● WHAT YOU WILL DO:
Produce an exact copy of the lines below, starting at the first and ending with the line containing "Open the Skins".

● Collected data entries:
------------------------------

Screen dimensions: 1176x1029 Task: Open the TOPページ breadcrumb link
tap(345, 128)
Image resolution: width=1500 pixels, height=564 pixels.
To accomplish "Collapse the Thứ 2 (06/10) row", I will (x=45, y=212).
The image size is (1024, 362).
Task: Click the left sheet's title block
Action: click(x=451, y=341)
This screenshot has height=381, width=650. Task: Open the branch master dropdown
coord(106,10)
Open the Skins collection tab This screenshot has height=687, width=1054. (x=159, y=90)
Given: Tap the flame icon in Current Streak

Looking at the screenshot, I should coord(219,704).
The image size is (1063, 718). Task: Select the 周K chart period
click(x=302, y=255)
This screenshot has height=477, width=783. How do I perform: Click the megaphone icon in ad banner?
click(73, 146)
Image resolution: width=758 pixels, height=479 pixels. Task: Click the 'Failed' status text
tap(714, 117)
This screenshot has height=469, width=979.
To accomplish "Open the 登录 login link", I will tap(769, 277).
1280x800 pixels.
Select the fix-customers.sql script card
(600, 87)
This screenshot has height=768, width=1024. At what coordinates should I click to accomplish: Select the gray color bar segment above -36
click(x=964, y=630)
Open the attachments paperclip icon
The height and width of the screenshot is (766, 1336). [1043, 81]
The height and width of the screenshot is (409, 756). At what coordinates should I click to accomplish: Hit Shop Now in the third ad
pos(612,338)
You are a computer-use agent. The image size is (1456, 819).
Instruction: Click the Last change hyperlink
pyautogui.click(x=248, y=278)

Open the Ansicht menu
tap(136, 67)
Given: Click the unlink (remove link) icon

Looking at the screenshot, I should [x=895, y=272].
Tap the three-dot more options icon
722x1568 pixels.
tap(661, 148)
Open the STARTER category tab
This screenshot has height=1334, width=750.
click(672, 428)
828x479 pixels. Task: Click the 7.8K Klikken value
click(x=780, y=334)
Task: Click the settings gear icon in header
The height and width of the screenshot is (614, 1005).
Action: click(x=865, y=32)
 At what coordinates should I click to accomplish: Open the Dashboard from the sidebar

------------------------------

● WRITTEN SOLUTION:
Screen dimensions: 1176x1029 Task: Open the TOPページ breadcrumb link
tap(345, 128)
Image resolution: width=1500 pixels, height=564 pixels.
To accomplish "Collapse the Thứ 2 (06/10) row", I will (x=45, y=212).
The image size is (1024, 362).
Task: Click the left sheet's title block
Action: click(x=451, y=341)
This screenshot has height=381, width=650. Task: Open the branch master dropdown
coord(106,10)
Open the Skins collection tab This screenshot has height=687, width=1054. (x=159, y=90)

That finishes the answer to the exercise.